The plan addresses Main Street’s reputation as an unsafe place, particularly after work hours. The project reintroduces the traditional social functions of streets (gathering, assembly, recreation, aesthetics), which for a long time had been subordinated to traffic needs.

The project proposes a three-phase incremental approach. First the plan proposes creating gateways, or urban “rooms” to calm traffic and mark transitions into the Corridor. The next step is developing a center, or demarcating the most important intersection in Little Rock with a plaza. To create a memorable room in this space, the plan proposes an elevated lawn/amphitheater, a public transit stop, an arcade, a light garden, and public art. The third and final phase is linking phases one and two together by “thickening the edge,” which the plan defines as creating a pedestrian promenade and low-impact development infrastructure. Phases can be accomplished in succession, or simultaneously, as private investment and political will permit.

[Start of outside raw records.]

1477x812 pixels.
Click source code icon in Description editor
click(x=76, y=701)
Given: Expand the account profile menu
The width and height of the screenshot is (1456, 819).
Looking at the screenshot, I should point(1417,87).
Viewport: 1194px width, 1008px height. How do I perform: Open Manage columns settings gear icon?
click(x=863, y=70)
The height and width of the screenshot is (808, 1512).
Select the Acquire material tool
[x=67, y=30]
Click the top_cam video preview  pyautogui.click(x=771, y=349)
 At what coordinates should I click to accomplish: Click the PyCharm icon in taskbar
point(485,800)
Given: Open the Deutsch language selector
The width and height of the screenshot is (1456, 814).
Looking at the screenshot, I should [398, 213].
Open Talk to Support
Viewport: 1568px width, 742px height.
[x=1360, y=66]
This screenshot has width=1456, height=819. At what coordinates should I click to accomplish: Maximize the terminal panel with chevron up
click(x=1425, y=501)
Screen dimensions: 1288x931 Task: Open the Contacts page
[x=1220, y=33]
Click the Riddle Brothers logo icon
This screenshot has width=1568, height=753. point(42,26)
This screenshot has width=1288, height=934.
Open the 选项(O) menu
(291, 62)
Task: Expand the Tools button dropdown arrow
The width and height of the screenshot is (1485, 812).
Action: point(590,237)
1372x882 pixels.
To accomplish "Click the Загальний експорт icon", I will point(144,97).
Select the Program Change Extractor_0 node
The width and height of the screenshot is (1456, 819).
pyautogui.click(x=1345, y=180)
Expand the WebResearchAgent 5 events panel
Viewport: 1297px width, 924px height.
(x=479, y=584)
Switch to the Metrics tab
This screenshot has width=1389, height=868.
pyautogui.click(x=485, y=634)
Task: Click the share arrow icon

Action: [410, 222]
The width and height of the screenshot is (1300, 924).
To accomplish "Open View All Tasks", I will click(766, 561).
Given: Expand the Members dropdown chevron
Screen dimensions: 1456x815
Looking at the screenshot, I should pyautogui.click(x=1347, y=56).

Recognizing that setting architectural guidelines is not politically feasible, the plan proposes townscaping elements, such as arcades, marquees, and stormwater-management landscapes, to bridge street and building interiors. Townscaping strategies reconfigure the street as an illuminated work of public art responsive to user inputs. Also streetscapes are designed to deliver ecological services in addition to urban services. Based on the Creative Corridor plan, the U.S. Environmental Protection Agency committed $1.2 million to implement the plan’s low-impact development streetscapes. Aside from that, more than $160 million in building renovations are currently underway, including more than 200 dwelling units.